More services at lower cost



The Gaussian profiled corrugated antennae are currently the best possible solution for obtaining very high gain radiation patterns. More specifically, the advantages over the classic corrugated horn antennae are twofold: firstly, it is possible to design lateral lobe antennae much lower than with any other type of corrugated profile and, also, they are somewhat shorter than the rest of the corrugated antennae.

Classical corrugated antennae, that normally have been used in high-performance applications, apart from illuminating the zone covering its target area, have lateral lobes that illuminate other zones to such an extent that they may interfere with other antennae or instruments present in these areas. However, Gaussian profiled antennae can reduce the power radiated by the lateral lobes of classical antennae - in which the power is 1000 times less than that at the main surface. The new antennae can achieve between 10 and 100 times even less than this.

The Gaussian profiled antennas have similar behaviour to the metallic end opening or horn of a wind musical instrument but, instead of transporting acoustic waves, they are designed to transport electromagnetic radiation; this is why they are also called “horn antennae”. With these antennae, radiation at microwave or millimetric frequencies enter via the narrowest, posterior part and the antennae shapes the guided waves within its interior in such a way that they come out into open space with certain characteristics, according to their profile. Corrugated antennae -with rectangular metallic folds in its interior – unlike the smooth ones, achieve an internal field shape with two characteristics: firstly, they discriminate very well between polarisations, by which each antenna can work in two channels per frequency and, secondly, the radiated surface is much more like a pure surface of free space.

Contrasted experience

Since the first patents of this type of antennae were produced at a national, at the Public University of Navarre in 1995 and 1996, it has been incorporated into a number of satellites. For example, in 1998, when this technology was still emerging, the antenna currently used by Hispasat 1C to serve Europe was designed and developed. This same antenna was also to be used, some years later, in Hispasat 1D.

In 2000, two millimetric-wave frequency antennae (about 350 GHz) were designed for the European Space Agency’s MARSCHALS project. These were instruments installed in aircraft with the aim of scanning at these frequencies the upper troposphere and the lower stratosphere, given the importance of these layers of the atmosphere for the global climate.

Since 1999, other researchers from around the world, taking advantage of the fact that the registered patents only covered national territory, have been using this type of antennae proposed by the Public University of Navarre. Thus, a group of English researchers has employed the same techniques to develop the high-frequency instrument for use in the future PLANCK satellite and another, Italian research group has used the same idea for a low-frequency instrument for use in the same satellite. Both research groups have received advice from the researchers at the Navarre-based university.

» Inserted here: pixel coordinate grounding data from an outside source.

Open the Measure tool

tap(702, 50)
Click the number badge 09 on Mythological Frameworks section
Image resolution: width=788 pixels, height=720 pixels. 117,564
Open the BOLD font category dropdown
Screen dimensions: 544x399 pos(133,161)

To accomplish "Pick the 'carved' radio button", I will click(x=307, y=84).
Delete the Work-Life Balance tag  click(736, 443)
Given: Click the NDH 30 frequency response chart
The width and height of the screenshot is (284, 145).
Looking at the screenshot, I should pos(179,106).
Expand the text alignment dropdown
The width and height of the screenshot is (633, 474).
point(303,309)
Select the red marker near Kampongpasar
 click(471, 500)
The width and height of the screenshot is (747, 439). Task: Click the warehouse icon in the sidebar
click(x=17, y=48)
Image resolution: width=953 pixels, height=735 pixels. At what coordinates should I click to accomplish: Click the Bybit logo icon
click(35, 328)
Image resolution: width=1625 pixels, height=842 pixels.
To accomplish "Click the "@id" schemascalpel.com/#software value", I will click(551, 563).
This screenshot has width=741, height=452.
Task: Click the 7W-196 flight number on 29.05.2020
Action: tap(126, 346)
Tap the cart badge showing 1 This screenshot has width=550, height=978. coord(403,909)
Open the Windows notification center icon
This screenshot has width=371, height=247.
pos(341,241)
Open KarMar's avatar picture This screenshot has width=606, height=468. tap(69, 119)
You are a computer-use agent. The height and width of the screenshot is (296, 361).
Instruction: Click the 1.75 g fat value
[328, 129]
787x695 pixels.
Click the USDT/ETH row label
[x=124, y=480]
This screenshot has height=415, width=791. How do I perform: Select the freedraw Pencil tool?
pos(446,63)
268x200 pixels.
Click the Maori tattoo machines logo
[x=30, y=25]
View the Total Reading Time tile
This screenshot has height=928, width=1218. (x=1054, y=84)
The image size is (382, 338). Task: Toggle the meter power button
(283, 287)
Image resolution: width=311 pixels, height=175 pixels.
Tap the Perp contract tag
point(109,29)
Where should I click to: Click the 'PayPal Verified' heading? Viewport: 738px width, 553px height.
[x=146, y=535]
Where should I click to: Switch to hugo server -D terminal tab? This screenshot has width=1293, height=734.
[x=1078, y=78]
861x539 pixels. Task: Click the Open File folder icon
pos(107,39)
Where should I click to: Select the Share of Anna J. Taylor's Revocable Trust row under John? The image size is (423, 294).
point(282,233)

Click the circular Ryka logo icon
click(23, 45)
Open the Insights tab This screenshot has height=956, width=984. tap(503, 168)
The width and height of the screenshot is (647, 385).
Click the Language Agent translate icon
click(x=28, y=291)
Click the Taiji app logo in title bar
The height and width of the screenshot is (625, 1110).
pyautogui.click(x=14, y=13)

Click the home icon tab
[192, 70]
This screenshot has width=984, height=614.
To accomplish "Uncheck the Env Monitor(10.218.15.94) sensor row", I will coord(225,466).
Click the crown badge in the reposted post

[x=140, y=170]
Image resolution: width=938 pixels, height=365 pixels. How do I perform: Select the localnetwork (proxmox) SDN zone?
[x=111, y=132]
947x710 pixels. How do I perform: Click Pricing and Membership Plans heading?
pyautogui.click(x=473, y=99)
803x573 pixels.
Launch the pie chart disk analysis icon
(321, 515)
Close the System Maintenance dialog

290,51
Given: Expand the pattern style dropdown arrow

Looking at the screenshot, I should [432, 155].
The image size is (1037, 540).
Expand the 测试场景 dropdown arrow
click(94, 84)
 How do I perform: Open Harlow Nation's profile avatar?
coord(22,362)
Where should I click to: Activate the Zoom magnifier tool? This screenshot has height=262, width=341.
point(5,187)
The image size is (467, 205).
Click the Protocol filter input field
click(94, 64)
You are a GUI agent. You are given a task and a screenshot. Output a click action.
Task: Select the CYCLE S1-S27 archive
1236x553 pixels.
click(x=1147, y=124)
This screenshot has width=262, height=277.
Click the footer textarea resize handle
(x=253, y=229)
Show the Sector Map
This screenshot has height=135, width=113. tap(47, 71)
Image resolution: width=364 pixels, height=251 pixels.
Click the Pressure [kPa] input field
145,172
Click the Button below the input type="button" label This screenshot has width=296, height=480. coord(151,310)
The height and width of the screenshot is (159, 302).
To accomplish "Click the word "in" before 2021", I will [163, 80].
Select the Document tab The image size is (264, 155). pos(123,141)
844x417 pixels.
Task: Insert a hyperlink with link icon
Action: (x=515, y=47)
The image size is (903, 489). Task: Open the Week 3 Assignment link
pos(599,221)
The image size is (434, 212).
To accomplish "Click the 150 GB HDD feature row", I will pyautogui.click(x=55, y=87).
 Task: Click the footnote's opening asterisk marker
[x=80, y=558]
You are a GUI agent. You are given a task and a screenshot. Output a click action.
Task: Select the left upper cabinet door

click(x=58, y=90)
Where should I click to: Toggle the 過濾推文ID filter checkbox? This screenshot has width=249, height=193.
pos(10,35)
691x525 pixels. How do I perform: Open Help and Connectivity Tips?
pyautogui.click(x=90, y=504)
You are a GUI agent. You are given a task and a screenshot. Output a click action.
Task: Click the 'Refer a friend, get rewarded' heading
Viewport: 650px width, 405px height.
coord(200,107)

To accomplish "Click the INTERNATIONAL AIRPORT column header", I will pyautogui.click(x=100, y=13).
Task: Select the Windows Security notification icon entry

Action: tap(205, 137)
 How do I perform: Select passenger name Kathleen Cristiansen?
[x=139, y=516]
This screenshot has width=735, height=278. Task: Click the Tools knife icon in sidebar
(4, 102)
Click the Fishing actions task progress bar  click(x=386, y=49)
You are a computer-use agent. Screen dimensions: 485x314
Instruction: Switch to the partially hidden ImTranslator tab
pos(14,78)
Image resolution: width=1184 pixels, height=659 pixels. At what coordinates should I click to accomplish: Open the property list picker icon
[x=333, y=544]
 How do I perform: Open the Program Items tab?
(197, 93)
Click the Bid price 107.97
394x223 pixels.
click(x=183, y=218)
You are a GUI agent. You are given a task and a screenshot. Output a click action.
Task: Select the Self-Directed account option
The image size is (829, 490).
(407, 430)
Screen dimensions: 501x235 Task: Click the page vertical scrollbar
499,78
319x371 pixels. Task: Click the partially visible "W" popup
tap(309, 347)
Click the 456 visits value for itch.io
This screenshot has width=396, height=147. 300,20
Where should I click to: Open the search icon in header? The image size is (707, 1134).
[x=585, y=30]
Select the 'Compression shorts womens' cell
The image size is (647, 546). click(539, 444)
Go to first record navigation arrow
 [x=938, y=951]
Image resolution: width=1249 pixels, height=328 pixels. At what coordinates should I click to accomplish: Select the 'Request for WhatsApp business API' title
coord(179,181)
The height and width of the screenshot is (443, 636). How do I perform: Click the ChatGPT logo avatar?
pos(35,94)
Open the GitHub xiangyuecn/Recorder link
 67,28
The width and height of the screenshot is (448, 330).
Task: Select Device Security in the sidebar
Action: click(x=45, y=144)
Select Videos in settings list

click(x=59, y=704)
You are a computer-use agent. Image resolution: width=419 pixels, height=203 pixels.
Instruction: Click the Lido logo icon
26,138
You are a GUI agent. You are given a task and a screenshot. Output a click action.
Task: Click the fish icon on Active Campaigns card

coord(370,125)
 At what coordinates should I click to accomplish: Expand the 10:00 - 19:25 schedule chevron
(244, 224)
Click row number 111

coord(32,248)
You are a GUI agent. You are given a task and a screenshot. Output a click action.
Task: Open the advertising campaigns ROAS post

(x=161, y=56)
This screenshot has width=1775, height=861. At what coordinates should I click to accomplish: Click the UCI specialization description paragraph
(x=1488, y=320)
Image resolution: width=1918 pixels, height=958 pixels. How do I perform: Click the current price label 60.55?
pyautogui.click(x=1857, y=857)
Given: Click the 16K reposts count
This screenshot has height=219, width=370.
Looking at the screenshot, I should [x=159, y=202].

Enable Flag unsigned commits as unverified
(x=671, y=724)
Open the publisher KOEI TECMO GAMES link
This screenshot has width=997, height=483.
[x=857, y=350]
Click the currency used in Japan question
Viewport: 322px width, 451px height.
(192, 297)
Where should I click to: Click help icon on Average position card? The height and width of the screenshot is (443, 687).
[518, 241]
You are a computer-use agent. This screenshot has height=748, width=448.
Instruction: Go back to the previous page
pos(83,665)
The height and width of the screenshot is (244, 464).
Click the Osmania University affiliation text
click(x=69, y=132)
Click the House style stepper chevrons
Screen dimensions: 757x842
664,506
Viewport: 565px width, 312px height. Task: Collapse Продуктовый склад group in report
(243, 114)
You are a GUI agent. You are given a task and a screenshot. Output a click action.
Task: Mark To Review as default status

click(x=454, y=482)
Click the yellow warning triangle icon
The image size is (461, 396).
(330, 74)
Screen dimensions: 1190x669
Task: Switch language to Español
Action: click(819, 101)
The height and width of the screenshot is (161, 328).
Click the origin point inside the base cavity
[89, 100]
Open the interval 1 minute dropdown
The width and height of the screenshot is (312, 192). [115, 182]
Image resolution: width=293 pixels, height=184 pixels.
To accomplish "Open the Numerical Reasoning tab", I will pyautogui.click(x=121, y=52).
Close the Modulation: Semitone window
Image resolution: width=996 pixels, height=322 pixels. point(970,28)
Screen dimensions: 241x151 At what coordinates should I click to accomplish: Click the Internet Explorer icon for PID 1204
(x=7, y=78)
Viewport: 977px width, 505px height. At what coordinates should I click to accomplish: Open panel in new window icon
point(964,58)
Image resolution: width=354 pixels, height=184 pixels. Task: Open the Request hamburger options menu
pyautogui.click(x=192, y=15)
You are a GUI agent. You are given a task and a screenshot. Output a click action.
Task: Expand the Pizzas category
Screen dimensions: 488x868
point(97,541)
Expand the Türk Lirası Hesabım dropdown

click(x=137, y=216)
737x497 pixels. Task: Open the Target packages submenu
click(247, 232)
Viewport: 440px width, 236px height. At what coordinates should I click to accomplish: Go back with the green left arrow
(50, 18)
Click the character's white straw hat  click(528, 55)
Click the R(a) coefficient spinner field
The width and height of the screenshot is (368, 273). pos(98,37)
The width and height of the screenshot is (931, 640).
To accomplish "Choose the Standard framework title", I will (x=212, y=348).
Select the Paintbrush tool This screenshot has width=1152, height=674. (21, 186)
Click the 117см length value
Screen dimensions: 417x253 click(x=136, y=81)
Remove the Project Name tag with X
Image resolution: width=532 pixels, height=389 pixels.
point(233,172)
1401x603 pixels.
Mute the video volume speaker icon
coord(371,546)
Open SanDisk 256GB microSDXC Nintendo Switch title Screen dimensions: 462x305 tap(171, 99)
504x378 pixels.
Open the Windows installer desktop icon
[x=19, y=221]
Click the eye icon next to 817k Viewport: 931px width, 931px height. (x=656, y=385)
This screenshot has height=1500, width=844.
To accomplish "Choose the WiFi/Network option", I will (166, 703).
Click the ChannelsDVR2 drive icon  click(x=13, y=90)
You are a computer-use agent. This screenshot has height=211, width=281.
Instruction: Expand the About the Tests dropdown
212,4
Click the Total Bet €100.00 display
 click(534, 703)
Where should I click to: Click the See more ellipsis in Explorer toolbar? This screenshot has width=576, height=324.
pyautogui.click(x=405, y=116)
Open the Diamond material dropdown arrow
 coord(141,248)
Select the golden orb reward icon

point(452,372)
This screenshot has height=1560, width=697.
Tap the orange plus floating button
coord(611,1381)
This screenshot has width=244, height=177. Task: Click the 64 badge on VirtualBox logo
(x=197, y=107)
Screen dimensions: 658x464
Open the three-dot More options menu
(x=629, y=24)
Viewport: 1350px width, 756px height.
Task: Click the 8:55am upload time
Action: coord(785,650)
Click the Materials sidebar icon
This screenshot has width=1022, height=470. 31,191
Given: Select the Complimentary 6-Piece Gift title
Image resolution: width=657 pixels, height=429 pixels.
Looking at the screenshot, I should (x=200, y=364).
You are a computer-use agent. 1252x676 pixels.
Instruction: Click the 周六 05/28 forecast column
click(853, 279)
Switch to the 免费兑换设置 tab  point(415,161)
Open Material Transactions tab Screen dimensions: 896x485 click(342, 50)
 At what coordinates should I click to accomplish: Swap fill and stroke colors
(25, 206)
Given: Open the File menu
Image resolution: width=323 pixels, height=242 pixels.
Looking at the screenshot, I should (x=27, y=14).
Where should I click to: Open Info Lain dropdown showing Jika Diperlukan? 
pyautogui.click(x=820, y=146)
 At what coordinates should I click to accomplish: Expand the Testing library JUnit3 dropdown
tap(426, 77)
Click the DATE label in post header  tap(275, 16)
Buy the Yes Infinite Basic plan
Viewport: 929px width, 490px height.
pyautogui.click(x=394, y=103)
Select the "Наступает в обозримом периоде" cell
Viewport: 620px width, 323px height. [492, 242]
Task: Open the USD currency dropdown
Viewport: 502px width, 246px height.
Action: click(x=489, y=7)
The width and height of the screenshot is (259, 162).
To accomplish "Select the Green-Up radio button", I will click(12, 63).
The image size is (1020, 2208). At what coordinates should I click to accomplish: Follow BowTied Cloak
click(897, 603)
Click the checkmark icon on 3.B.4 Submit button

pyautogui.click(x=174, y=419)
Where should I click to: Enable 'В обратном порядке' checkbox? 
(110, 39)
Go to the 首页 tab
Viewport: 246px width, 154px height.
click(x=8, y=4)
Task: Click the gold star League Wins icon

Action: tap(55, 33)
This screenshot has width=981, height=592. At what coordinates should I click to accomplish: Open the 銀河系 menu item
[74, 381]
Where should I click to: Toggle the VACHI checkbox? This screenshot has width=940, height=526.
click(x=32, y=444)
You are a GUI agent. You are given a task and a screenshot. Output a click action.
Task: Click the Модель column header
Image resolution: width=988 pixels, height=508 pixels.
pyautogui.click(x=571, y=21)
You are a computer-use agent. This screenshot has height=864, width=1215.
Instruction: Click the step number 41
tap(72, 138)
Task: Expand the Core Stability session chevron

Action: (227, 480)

Finally, in 2002, a new design for this type of antennae, shorter and more compact, with very low lateral lobes and maintaining good levels of discrimination of polarisation and wide moderate bandwidth, was marketed by the UK company, Flann Microwave. Regarding this design, there is a request for an international patent to avoid the uncontrolled marketing by researchers from outside the Public University of Navarre.


Iñaki Casado Redin | Basque research
Further information:
http://www.basqueresearch.com/berria_irakurri.asp?Gelaxka=1_1&Berri_Kod=417&hizk=I
http://www.unavarra.es

More articles from Communications Media:

nachricht New Technologies for A/V Analysis and Search
13.04.2017 | Fraunhofer-Institut für Digitale Medientechnologie IDMT

nachricht On patrol in social networks
25.01.2017 | Fraunhofer-Institut für Arbeitswirtschaft und Organisation IAO

All articles from Communications Media >>>

The most recent press releases about innovation >>>

Die letzten 5 Focus-News des innovations-reports im Überblick:

Im Focus: Making lightweight construction suitable for series production

More and more automobile companies are focusing on body parts made of carbon fiber reinforced plastics (CFRP). However, manufacturing and repair costs must be further reduced in order to make CFRP more economical in use. Together with the Volkswagen AG and five other partners in the project HolQueSt 3D, the Laser Zentrum Hannover e.V. (LZH) has developed laser processes for the automatic trimming, drilling and repair of three-dimensional components.

Automated manufacturing processes are the basis for ultimately establishing the series production of CFRP components. In the project HolQueSt 3D, the LZH has...

Im Focus: Wonder material? Novel nanotube structure strengthens thin films for flexible electronics

Reflecting the structure of composites found in nature and the ancient world, researchers at the University of Illinois at Urbana-Champaign have synthesized thin carbon nanotube (CNT) textiles that exhibit both high electrical conductivity and a level of toughness that is about fifty times higher than copper films, currently used in electronics.

"The structural robustness of thin metal films has significant importance for the reliable operation of smart skin and flexible electronics including...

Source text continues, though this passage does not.